Acho que era uma música do R. Kelly.
      — Paul, é difícil para ele — minha mãe disse, baixinho.Luke começou a
cantarolar mais alto, como se gritasse de boca fechada. É, ele estava mesmo
cantando ―Trapped in the Closet.
      — Então talvez a gente devesse procurar um novo medicamento.
      — Não! — Luke gritou, jogando o prato no escorredor ao lado da pia
com tanta força que ele ficou balançando perigosamente.
      — Luke, o prato! — minha mãe gritou.
      Ele pegou o prato e se virou em nossa direção.

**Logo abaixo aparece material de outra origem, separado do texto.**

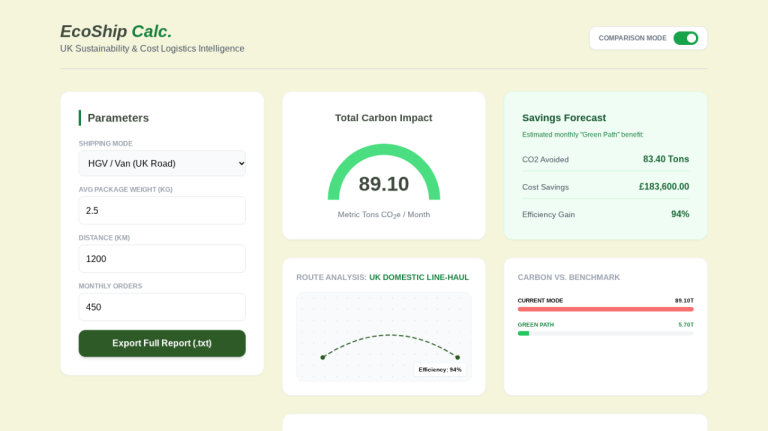The image size is (768, 431).
Task: Click the Savings Forecast heading
Action: [x=564, y=118]
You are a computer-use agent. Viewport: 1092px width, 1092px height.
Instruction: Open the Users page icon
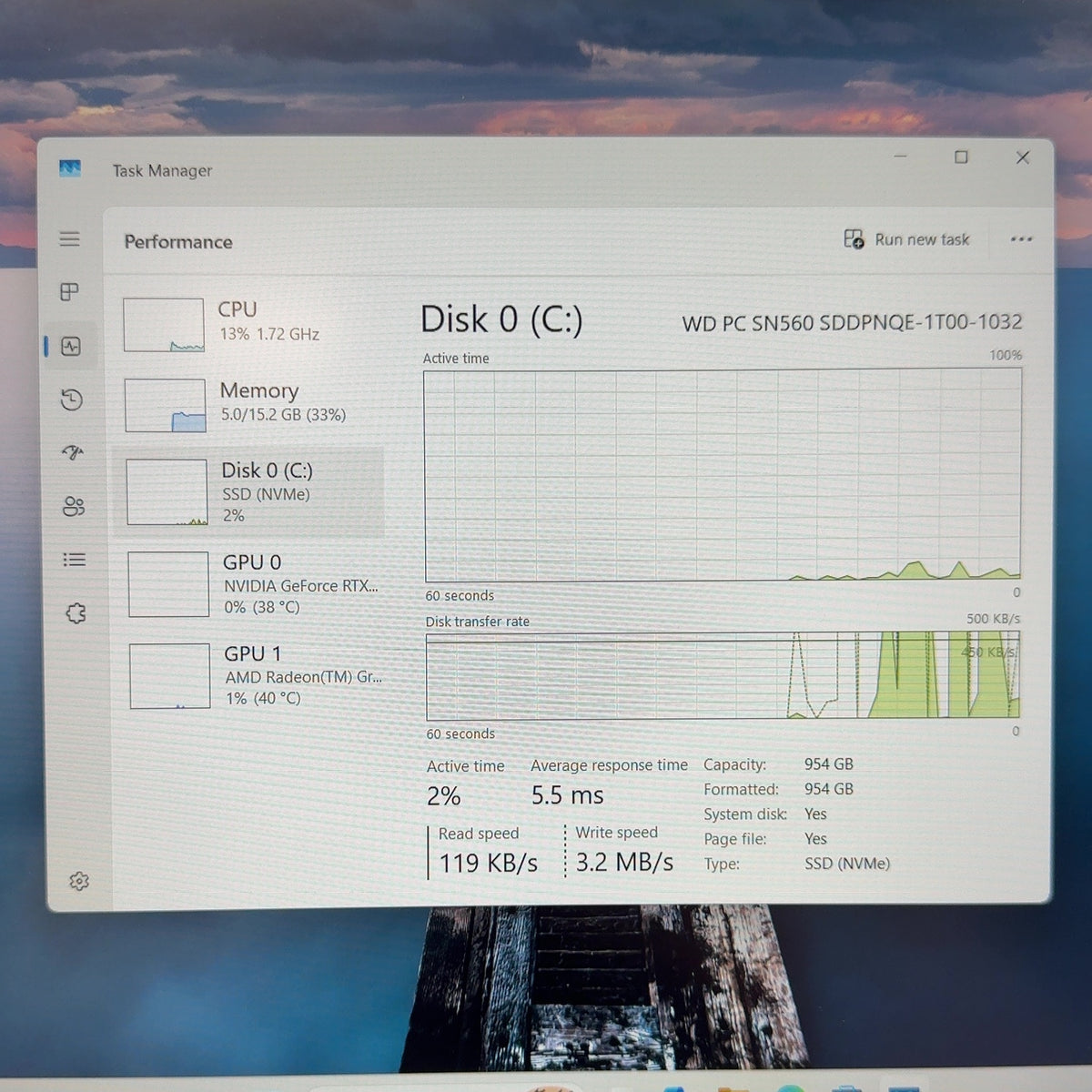click(74, 506)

      — Eu odeio aquele remédio!
      — Querido... — a voz da minha mãe estava tranquila, tentando acalmá-lo
e preservar a louça do casamento que de alguma forma tinha sobrevivido à
infância de seu filho selvagem.
      — Eu não vou ferrar com o meu coração de novo — ele disse. —
Porque aí não vou poder praticar esporte nenhum. Deixem que eu me viro
com isso.
      — Luke... — minha mãe tentou.
      — Não!
      O pior pesadelo da minha mãe se tornou realidade: Luke jogou o prato
no chão. Infelizmente, ele não se quebrou em milhões de pedacinhos, o que
teria sido muito mais emocionante de ver. Em vez disso, trincou, e a parte de
cima caiu no ladrilho da cozinha. Não me entenda mal: mesmo assim minha
mãe começou a chorar, mas não foi tão legal de ver.
      Luke voou para o quarto, enquanto eu assistia a tudo aquilo com espanto.
Geralmente ele subia os degraus com seus passos cheios de suor e feromônios
e endorfinas, cantando uma música da Rihanna com toda a força de seus
pulmões. Nem sempre o Luke tinha sido uma criança fácil de educar, mas
sempre foi alegre. Enquanto eu costumava ser mal-humorado, irritado e
propenso a me trancar no armário, exibindo vários indícios de um futuro serial
killer, Luke estava sempre se movimentando, sorrindo, sempre feliz, sempre
ocupado. Mas é claro que o Luke era feliz, eu pensava. Ele era bom nos

esportes, popular entre as meninas e tinha um bronzeado e tanto. Dava para
não ser feliz desse jeito? Agora, pela primeira vez, eu questionava se ele era
feliz porque tinha decidido ser. Eu me perguntei isso porque, pela primeira
vez, percebi que, com suas notas, seus medicamentos que não funcionavam e
sua frustração por não ser capaz de ficar sentado, talvez nem sempre tenha
sido fácil para o meu irmão ser quem ele era.